Mechanism and treatment prospects of aquaporins 3 and 5 in Sjögren's syndrome

Sjögren's syndrome (SS) is a chronic autoimmune disease, characterized by the infiltration of exocrine glands (especially salivary and lacrimal glands) by a large number of lymphocytes, leading to the core clinical manifestations of dry mouth and dry eyes. Aquaporins (AQPs) are a key family of proteins that regulate the transmembrane transport of water molecules and are crucial for maintaining the normal secretory functions of exocrine glands. Recent studies have shown that specific AQP molecules, particularly the abnormal localization of AQP5 (such as intracellular mislocalization) in salivary and lacrimal gland cell membranes and the downregulation of AQP3 expression levels in some tissues, are directly related to impaired water transport functions.
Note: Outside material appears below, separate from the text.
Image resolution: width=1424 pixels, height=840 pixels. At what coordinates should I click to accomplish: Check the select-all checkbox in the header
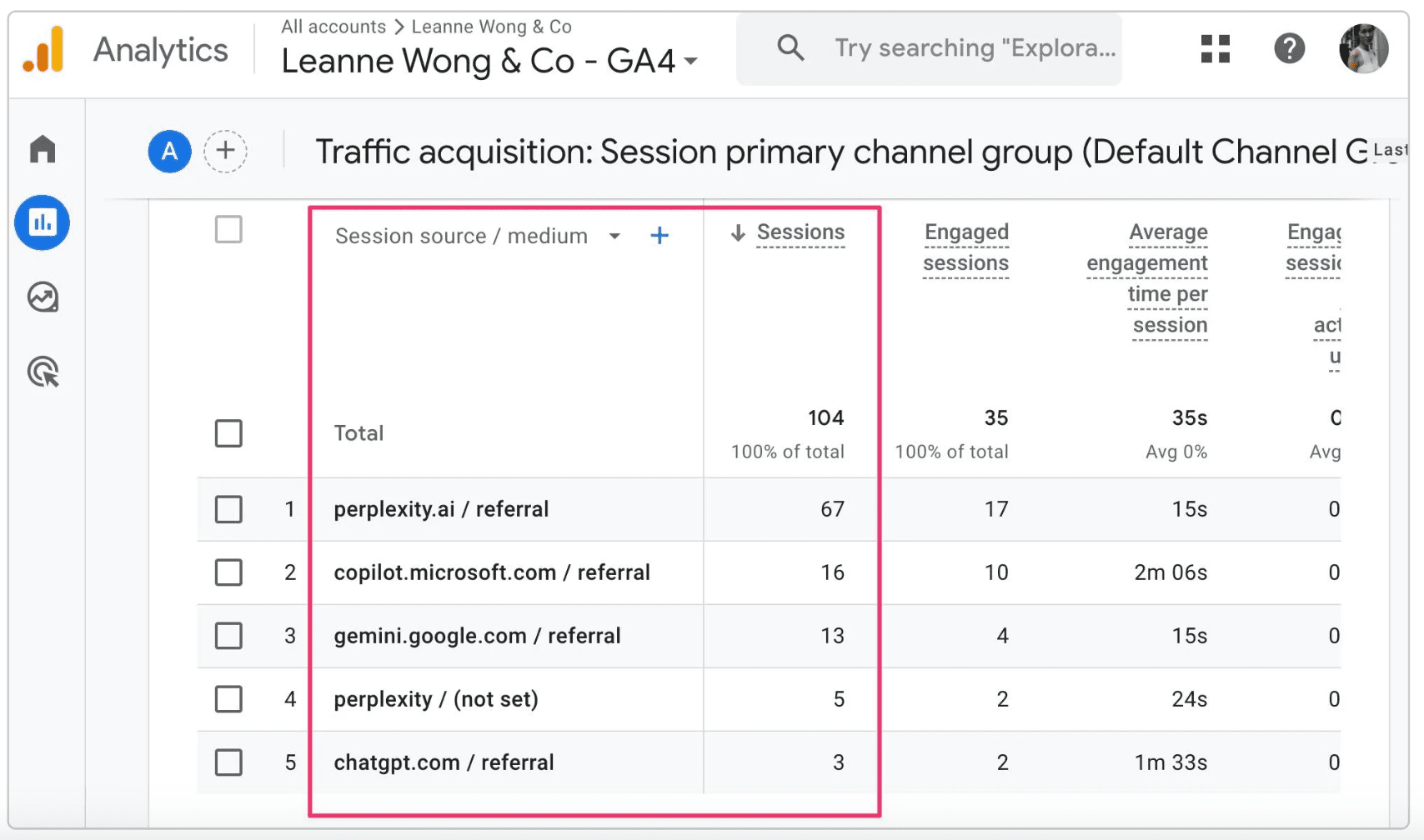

This functional impairment leads to a decrease in the secretory capacity of glandular cells, exacerbating the core symptoms of dry mouth and dry eyes. More importantly, the abnormal expression and localization of AQPs are not only a characteristic of SS pathophysiology but also may participate in or amplify the autoimmune damage to the glands. This review aims to summarize the specific roles of AQP3 and AQP5 in the development of SS, focusing on changes in expression and localization in affected tissues (salivary and lacrimal glands), related molecular regulatory mechanisms (such as the effects of inflammatory factors), evidence from animal models, and lead directly to glandular secretory dysfunction. These findings demonstrate the pivotal role of dysregulation in the expression and function of AQPs (particularly AQP3 and AQP5) in SS, which provides new ideas for designing new treatment strategies integrating "pathway-structure-function" with AQPs as the core target in the future.